Fungsi rekruiter politik menempatkan parpol sebagai lembaga yang membuka akses bagi siapa saja yang memiliki minat untuk terlibat dalam politik praktis.
Sementara fungsi pengatur konflik mengharuskan parpol untuk mampu menjadi penjaga stabilitas di masyarakat mengingat perbedaan pendapat dan orisinalitas afiliasi politik akan selalu muncul.
Masalahnya, pemilu sejauh ini selalu dilihat hanya dari sudut pandang elektoral, yaitu soal pencapaian, menang atau kalah, atau soal objeknya, terpilih atau tidak terpilih.
Padahal, jika ditilik secara lebih mendalam, terdapat manfaat yang berpotensi dirasakan oleh lebih banyak pihak apabila sudut pandang yang digunakan dalam melihat pemilu diperluas menjadi sudut pandang sistem politik, alih-alih sekadar sudut pandang elektoral.
Selanjutnya, jika benar bahwa sudut pandang yang digunakan adalah sudut pandang sistem politik, setidak-tidaknya, dua manfaat jadi akan tersaji secara lekas, yaitu hubungan antara parpol dan konstituen jadi lebih substantif dan diskursus politik di Indonesia jadi bisa bergeser ke arah programatik alih-alih masih fokus pada tokoh.
Adapun pendalamannya adalah sebagai berikut. Pertama, apabila suatu saat nanti parpol mampu melakukan serangkaian persiapan substantif alih-alih sekadar persiapan fisik untuk bisa mengikuti Pemilu, hubungan antara parpol dan konstituen, otomatis, juga akan terjalin secara lebih substantif.
Artinya, relasi keduanya tidak lagi hanya dihubungkan oleh agenda-agenda seremonial kepemiluan seperti kampanye, melainkan menjadi sosialisasi dan pendidikan politik.
Sosialisasi dan pendidikan politik bukanlah agenda yang bisa diremehkan. Di dalamnya, terdapat ruang dialog antara parpol dan konstituen untuk saling bertegur sapa, tetapi bukan dalam konteks kandidasi.
Sebaliknya, parpol dan konstituen justru akan demikian serius membicarakan berbagai persoalan bangsa berikut usulan solusinya.
Tanpa terasa, persoalan-persoalan di tingkat grassroot akan tersentuh oleh para pemangku kebijakan dengan sendirinya.

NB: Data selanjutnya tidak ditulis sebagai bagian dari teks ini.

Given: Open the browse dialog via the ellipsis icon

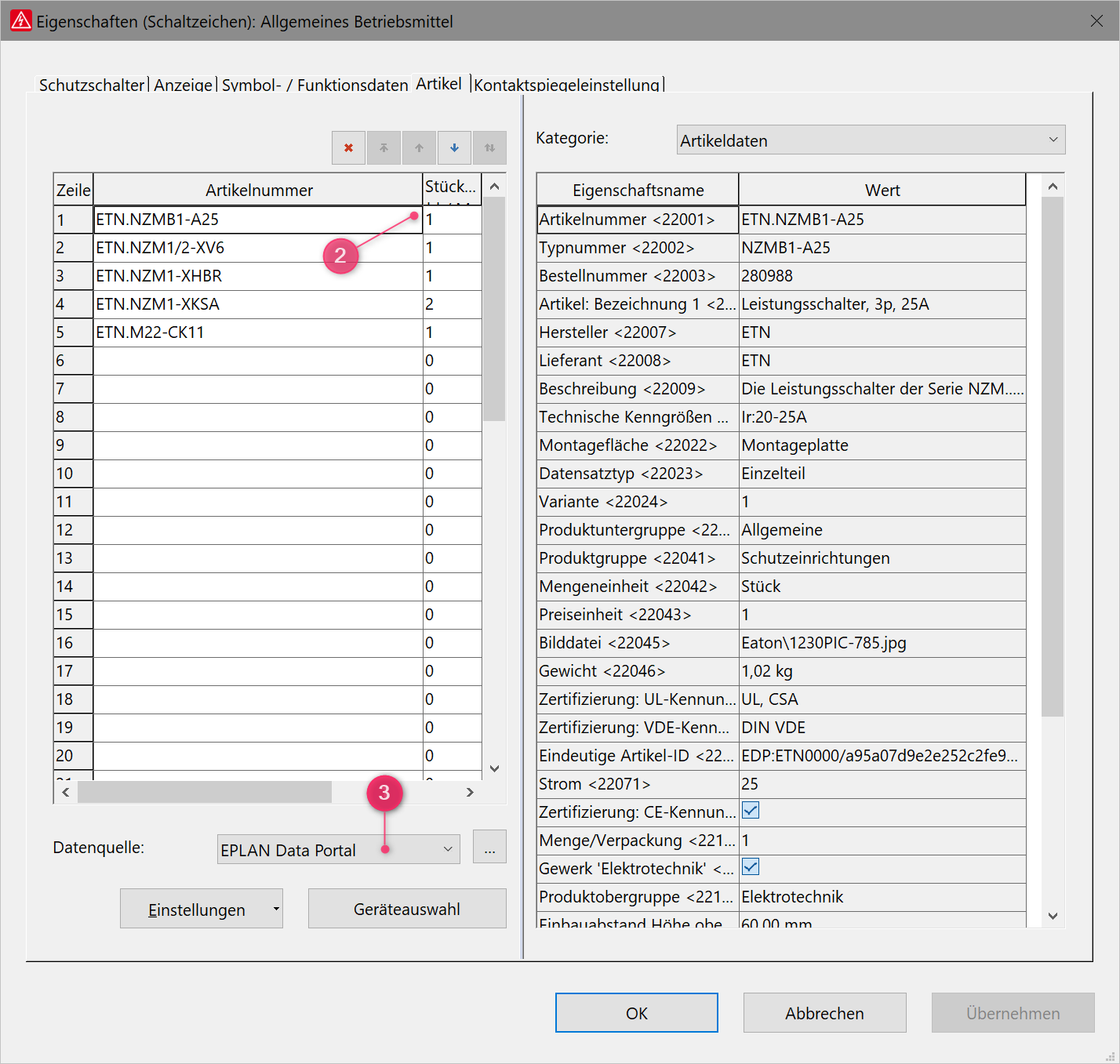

Kedua, diskursus politik dalam sistem politik secara keseluruhan juga akan menjadi lebih substantif, yang berarti mengarah pada program kerja parpol.
Dampaknya, wacana-wacana politik di Indonesia pelan-pelan akan meninggalkan figur sebagai objek utama elektoral.
Apalagi, sebagaimana diketahui, wacana-wacana politik di Indonesia sejauh ini masih kuat berkutat pada personalisasi figur.
Seolah-olah, sebagian besar parpol tidak lebih dari fans club yang terorganisasi dengan demikian rapi tetapi pada akhirnya, hanya akan bekerja untuk figurnya tersebut agar bisa memenangkan pemilu. Padahal, wacana-wacana politik non figur sudah demikian dinanti.
Masalahnya, tidak dapat dipungkiri bahwa persiapan parpol yang lantas disampaikan kepada publik masih cenderung bersifat kelembagaan karena baru berbicara tentang kesiapan prosedural.